##### Material provided #####
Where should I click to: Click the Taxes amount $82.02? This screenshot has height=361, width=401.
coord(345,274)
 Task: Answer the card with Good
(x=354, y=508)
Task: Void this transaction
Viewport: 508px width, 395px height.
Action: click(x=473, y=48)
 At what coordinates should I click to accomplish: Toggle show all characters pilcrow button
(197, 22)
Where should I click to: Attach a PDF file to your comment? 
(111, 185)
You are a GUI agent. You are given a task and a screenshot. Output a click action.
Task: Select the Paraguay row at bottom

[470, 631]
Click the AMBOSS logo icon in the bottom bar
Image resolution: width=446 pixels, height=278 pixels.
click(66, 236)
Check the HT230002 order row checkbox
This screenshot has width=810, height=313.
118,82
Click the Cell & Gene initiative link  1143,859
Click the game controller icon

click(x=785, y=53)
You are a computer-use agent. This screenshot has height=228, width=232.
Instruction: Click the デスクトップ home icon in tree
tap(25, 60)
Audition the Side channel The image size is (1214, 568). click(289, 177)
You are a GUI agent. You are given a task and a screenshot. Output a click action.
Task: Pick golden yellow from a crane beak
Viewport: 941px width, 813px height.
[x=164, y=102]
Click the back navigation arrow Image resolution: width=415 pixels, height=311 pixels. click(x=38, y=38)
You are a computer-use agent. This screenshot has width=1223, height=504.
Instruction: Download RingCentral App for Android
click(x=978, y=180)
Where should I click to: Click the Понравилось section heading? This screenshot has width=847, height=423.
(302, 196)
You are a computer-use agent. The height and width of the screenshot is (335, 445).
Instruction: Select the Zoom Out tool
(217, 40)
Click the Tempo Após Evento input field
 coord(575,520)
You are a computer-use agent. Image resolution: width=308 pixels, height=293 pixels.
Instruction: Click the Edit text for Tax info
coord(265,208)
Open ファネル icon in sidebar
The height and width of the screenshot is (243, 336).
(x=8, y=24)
#####
▶ **The problem**
What lines of the data contain the string "agent"? List them.

▶ **Output for this exercise**
You are a GUI agent. You are given a task and a screenshot. Output a click action.
You are a computer-use agent. This screenshot has height=228, width=232.
You are a GUI agent. You are given a task and a screenshot. Output a click action.
You are a computer-use agent. This screenshot has width=1223, height=504.
You are a computer-use agent. The height and width of the screenshot is (335, 445).
You are a computer-use agent. Image resolution: width=308 pixels, height=293 pixels.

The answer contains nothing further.